• [Task instructions] Would you please set down the entries below exactly as shown?

• [Task data]
________________________

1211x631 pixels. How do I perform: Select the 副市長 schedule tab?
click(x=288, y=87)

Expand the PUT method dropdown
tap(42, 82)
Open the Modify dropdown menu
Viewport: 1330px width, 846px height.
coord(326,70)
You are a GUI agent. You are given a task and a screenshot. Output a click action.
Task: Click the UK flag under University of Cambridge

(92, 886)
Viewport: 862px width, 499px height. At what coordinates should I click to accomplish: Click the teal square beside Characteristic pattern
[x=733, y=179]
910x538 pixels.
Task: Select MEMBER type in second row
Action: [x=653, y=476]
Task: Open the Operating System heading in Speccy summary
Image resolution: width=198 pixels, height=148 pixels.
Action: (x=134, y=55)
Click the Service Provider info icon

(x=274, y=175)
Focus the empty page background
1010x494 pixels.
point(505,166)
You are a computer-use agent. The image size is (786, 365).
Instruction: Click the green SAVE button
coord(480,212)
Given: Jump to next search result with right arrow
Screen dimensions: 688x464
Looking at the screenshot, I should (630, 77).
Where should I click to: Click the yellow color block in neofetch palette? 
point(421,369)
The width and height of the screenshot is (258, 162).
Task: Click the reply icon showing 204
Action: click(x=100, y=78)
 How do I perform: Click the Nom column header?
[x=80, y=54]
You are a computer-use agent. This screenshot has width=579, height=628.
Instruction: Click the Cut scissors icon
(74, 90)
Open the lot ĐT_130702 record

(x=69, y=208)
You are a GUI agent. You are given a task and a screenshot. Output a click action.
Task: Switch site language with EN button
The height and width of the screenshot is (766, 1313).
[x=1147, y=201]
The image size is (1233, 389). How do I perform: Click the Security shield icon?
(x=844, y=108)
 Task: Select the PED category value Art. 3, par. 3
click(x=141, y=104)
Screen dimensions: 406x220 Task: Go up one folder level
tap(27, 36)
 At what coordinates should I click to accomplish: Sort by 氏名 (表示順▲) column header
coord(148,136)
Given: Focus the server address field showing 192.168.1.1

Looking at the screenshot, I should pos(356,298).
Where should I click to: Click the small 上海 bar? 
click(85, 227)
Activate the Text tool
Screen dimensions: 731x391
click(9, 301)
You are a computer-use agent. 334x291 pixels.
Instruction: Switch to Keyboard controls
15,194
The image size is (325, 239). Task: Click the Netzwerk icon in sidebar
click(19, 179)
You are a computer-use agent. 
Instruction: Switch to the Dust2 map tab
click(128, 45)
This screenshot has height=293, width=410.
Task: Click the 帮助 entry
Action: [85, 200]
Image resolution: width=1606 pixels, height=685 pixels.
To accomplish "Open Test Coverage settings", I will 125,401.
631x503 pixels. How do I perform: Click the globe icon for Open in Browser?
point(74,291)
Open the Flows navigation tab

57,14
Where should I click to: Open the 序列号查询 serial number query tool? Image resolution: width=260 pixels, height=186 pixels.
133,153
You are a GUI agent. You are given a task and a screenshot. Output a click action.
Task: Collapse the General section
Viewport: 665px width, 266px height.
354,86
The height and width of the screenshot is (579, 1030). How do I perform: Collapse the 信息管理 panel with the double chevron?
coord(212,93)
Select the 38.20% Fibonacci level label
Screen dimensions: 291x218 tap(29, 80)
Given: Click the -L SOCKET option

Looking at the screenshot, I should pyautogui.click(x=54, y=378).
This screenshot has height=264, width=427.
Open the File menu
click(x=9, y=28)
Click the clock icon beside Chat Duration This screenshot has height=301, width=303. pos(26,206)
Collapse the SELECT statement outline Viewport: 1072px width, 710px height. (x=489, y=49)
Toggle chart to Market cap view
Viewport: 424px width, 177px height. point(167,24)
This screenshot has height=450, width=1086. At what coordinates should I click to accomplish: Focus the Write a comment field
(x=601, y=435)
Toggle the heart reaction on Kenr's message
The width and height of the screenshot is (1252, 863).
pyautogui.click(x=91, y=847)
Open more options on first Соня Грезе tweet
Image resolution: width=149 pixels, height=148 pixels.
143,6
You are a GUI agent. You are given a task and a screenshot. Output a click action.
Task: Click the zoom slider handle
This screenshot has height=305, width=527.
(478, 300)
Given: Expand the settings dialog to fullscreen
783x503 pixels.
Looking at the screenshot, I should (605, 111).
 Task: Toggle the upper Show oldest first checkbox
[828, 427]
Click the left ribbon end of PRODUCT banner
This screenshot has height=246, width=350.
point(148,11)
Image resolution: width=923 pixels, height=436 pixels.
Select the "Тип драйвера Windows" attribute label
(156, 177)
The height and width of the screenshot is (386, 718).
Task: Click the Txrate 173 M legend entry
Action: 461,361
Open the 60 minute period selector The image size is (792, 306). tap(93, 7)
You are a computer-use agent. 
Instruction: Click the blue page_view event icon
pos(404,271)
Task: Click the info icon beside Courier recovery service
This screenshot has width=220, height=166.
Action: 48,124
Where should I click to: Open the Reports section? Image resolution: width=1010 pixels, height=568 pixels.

________________________

• [Written answer]
1211x631 pixels. How do I perform: Select the 副市長 schedule tab?
click(x=288, y=87)

Expand the PUT method dropdown
tap(42, 82)
Open the Modify dropdown menu
Viewport: 1330px width, 846px height.
coord(326,70)
You are a GUI agent. You are given a task and a screenshot. Output a click action.
Task: Click the UK flag under University of Cambridge

(92, 886)
Viewport: 862px width, 499px height. At what coordinates should I click to accomplish: Click the teal square beside Characteristic pattern
[x=733, y=179]
910x538 pixels.
Task: Select MEMBER type in second row
Action: [x=653, y=476]
Task: Open the Operating System heading in Speccy summary
Image resolution: width=198 pixels, height=148 pixels.
Action: (x=134, y=55)
Click the Service Provider info icon

(x=274, y=175)
Focus the empty page background
1010x494 pixels.
point(505,166)
You are a computer-use agent. The image size is (786, 365).
Instruction: Click the green SAVE button
coord(480,212)
Given: Jump to next search result with right arrow
Screen dimensions: 688x464
Looking at the screenshot, I should (630, 77).
Where should I click to: Click the yellow color block in neofetch palette? 
point(421,369)
The width and height of the screenshot is (258, 162).
Task: Click the reply icon showing 204
Action: click(x=100, y=78)
 How do I perform: Click the Nom column header?
[x=80, y=54]
You are a computer-use agent. This screenshot has width=579, height=628.
Instruction: Click the Cut scissors icon
(74, 90)
Open the lot ĐT_130702 record

(x=69, y=208)
You are a GUI agent. You are given a task and a screenshot. Output a click action.
Task: Switch site language with EN button
The height and width of the screenshot is (766, 1313).
[x=1147, y=201]
The image size is (1233, 389). How do I perform: Click the Security shield icon?
(x=844, y=108)
 Task: Select the PED category value Art. 3, par. 3
click(x=141, y=104)
Screen dimensions: 406x220 Task: Go up one folder level
tap(27, 36)
 At what coordinates should I click to accomplish: Sort by 氏名 (表示順▲) column header
coord(148,136)
Given: Focus the server address field showing 192.168.1.1

Looking at the screenshot, I should pos(356,298).
Where should I click to: Click the small 上海 bar? 
click(85, 227)
Activate the Text tool
Screen dimensions: 731x391
click(9, 301)
You are a computer-use agent. 334x291 pixels.
Instruction: Switch to Keyboard controls
15,194
The image size is (325, 239). Task: Click the Netzwerk icon in sidebar
click(19, 179)
You are a computer-use agent. 
Instruction: Switch to the Dust2 map tab
click(128, 45)
This screenshot has height=293, width=410.
Task: Click the 帮助 entry
Action: [85, 200]
Image resolution: width=1606 pixels, height=685 pixels.
To accomplish "Open Test Coverage settings", I will 125,401.
631x503 pixels. How do I perform: Click the globe icon for Open in Browser?
point(74,291)
Open the Flows navigation tab

57,14
Where should I click to: Open the 序列号查询 serial number query tool? Image resolution: width=260 pixels, height=186 pixels.
133,153
You are a GUI agent. You are given a task and a screenshot. Output a click action.
Task: Collapse the General section
Viewport: 665px width, 266px height.
354,86
The height and width of the screenshot is (579, 1030). How do I perform: Collapse the 信息管理 panel with the double chevron?
coord(212,93)
Select the 38.20% Fibonacci level label
Screen dimensions: 291x218 tap(29, 80)
Given: Click the -L SOCKET option

Looking at the screenshot, I should pyautogui.click(x=54, y=378).
This screenshot has height=264, width=427.
Open the File menu
click(x=9, y=28)
Click the clock icon beside Chat Duration This screenshot has height=301, width=303. pos(26,206)
Collapse the SELECT statement outline Viewport: 1072px width, 710px height. (x=489, y=49)
Toggle chart to Market cap view
Viewport: 424px width, 177px height. point(167,24)
This screenshot has height=450, width=1086. At what coordinates should I click to accomplish: Focus the Write a comment field
(x=601, y=435)
Toggle the heart reaction on Kenr's message
The width and height of the screenshot is (1252, 863).
pyautogui.click(x=91, y=847)
Open more options on first Соня Грезе tweet
Image resolution: width=149 pixels, height=148 pixels.
143,6
You are a GUI agent. You are given a task and a screenshot. Output a click action.
Task: Click the zoom slider handle
This screenshot has height=305, width=527.
(478, 300)
Given: Expand the settings dialog to fullscreen
783x503 pixels.
Looking at the screenshot, I should (605, 111).
 Task: Toggle the upper Show oldest first checkbox
[828, 427]
Click the left ribbon end of PRODUCT banner
This screenshot has height=246, width=350.
point(148,11)
Image resolution: width=923 pixels, height=436 pixels.
Select the "Тип драйвера Windows" attribute label
(156, 177)
The height and width of the screenshot is (386, 718).
Task: Click the Txrate 173 M legend entry
Action: 461,361
Open the 60 minute period selector The image size is (792, 306). tap(93, 7)
You are a computer-use agent. 
Instruction: Click the blue page_view event icon
pos(404,271)
Task: Click the info icon beside Courier recovery service
This screenshot has width=220, height=166.
Action: 48,124
Where should I click to: Open the Reports section? Image resolution: width=1010 pixels, height=568 pixels.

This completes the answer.